▶ Directive
Copy out the lines below again without changes, from the line containing "Toggle the PDF" through the end of the lines, both included.

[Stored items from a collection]
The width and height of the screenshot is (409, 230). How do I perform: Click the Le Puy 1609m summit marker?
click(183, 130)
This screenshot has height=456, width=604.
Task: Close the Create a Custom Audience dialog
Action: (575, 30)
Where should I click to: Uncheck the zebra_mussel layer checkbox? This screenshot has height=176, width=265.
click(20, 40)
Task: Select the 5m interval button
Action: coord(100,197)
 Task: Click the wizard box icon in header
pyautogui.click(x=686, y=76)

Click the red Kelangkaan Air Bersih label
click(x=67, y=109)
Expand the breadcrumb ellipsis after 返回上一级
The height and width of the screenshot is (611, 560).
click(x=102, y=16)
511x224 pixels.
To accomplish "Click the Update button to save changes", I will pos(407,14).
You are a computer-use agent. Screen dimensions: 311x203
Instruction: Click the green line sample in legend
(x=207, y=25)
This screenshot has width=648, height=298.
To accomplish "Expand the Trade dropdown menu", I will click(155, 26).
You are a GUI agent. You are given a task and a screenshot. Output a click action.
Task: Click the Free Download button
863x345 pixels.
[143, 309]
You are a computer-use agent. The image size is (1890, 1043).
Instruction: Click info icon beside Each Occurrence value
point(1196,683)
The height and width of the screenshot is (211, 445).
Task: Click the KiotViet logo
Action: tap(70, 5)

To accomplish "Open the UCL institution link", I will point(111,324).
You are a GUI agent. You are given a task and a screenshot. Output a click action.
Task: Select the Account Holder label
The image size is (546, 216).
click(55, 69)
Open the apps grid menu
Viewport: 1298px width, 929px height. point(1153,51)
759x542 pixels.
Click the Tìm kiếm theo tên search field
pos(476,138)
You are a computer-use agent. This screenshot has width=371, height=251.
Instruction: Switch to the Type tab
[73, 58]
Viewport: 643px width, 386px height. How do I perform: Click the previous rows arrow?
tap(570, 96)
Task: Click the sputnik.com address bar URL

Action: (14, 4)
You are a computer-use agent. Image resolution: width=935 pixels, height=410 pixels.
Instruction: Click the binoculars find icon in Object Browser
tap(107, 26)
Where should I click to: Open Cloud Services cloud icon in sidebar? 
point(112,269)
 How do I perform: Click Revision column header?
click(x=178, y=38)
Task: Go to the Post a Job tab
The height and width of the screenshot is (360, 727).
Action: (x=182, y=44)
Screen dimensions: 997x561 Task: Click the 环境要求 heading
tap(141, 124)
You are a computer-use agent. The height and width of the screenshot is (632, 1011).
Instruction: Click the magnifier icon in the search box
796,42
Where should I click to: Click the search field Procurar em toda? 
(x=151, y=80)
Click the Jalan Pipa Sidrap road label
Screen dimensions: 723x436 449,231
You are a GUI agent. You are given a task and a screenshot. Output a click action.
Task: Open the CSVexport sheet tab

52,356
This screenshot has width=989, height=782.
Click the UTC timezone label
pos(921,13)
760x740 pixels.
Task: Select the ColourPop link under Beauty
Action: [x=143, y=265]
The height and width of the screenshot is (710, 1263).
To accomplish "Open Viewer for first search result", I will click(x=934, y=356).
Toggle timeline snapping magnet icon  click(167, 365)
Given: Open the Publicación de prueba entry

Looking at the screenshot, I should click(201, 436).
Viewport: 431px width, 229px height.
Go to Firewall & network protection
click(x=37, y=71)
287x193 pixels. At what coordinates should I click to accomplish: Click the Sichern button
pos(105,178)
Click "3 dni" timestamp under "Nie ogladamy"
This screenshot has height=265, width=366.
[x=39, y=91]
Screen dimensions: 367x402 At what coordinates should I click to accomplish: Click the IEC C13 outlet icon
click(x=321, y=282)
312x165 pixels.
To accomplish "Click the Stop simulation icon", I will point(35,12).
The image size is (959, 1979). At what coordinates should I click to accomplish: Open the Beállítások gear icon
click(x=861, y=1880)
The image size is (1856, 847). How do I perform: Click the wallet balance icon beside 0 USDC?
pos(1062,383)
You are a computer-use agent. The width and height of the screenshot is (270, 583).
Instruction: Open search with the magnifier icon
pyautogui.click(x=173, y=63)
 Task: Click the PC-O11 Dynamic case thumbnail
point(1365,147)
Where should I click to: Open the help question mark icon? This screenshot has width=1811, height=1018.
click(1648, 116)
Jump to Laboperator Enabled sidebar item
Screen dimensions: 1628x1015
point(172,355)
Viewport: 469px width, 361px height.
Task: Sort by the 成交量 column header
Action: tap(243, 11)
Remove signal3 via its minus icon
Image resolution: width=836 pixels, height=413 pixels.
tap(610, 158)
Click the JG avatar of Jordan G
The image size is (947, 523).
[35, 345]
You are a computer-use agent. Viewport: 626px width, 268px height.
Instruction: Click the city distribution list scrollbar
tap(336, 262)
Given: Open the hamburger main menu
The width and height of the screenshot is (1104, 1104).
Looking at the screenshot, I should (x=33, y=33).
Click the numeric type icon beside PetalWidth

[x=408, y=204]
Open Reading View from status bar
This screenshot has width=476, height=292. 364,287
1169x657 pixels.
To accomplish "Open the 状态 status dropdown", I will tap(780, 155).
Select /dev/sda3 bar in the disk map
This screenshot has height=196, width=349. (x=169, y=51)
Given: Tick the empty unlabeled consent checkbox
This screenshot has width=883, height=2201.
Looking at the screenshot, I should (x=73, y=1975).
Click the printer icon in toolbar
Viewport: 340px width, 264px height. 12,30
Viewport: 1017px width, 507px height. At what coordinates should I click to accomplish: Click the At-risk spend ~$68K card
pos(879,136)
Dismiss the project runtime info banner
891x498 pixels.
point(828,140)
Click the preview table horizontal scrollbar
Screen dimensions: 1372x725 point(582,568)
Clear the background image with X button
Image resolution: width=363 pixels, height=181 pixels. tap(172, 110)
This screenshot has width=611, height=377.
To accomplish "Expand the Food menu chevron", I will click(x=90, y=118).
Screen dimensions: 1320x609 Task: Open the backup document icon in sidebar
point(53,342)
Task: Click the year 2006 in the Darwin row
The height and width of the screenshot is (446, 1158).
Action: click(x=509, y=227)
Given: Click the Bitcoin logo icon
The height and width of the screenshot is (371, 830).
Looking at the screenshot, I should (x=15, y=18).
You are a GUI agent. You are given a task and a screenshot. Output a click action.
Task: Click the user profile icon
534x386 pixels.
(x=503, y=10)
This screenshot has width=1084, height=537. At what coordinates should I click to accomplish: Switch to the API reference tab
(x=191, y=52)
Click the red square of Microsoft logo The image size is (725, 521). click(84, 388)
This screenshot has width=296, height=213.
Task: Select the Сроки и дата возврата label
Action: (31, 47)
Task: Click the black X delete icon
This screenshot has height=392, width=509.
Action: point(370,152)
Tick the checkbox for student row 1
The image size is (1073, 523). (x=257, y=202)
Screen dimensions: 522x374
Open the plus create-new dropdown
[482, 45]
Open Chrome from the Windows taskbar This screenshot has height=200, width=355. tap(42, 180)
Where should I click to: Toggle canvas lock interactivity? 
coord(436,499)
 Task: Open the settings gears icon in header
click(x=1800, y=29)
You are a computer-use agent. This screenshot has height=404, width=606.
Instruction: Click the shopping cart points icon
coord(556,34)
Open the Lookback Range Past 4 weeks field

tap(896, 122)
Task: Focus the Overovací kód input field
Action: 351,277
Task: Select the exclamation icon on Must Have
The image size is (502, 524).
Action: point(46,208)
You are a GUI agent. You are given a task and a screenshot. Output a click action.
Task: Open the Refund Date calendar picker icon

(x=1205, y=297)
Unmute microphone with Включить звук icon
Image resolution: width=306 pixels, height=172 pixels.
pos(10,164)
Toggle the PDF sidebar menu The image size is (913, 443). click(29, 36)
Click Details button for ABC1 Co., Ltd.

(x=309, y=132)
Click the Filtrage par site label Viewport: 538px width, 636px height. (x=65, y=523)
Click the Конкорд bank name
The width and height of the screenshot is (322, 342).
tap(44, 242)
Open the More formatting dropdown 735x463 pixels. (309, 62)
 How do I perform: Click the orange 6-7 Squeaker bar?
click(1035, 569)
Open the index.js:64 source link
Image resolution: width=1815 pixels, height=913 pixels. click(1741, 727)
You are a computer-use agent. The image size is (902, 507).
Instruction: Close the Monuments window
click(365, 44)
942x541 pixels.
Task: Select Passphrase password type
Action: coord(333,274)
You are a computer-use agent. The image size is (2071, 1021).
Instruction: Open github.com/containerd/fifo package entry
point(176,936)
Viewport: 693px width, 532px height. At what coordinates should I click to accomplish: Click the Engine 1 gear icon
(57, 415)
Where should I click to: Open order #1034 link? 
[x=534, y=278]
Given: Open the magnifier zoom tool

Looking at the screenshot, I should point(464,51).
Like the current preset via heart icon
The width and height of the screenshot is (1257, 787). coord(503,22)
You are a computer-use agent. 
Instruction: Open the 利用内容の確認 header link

▶ Correct response
Toggle the PDF sidebar menu The image size is (913, 443). click(29, 36)
Click Details button for ABC1 Co., Ltd.

(x=309, y=132)
Click the Filtrage par site label Viewport: 538px width, 636px height. (x=65, y=523)
Click the Конкорд bank name
The width and height of the screenshot is (322, 342).
tap(44, 242)
Open the More formatting dropdown 735x463 pixels. (309, 62)
 How do I perform: Click the orange 6-7 Squeaker bar?
click(1035, 569)
Open the index.js:64 source link
Image resolution: width=1815 pixels, height=913 pixels. click(1741, 727)
You are a computer-use agent. The image size is (902, 507).
Instruction: Close the Monuments window
click(365, 44)
942x541 pixels.
Task: Select Passphrase password type
Action: coord(333,274)
You are a computer-use agent. The image size is (2071, 1021).
Instruction: Open github.com/containerd/fifo package entry
point(176,936)
Viewport: 693px width, 532px height. At what coordinates should I click to accomplish: Click the Engine 1 gear icon
(57, 415)
Where should I click to: Open order #1034 link? 
[x=534, y=278]
Given: Open the magnifier zoom tool

Looking at the screenshot, I should point(464,51).
Like the current preset via heart icon
The width and height of the screenshot is (1257, 787). coord(503,22)
You are a computer-use agent. 
Instruction: Open the 利用内容の確認 header link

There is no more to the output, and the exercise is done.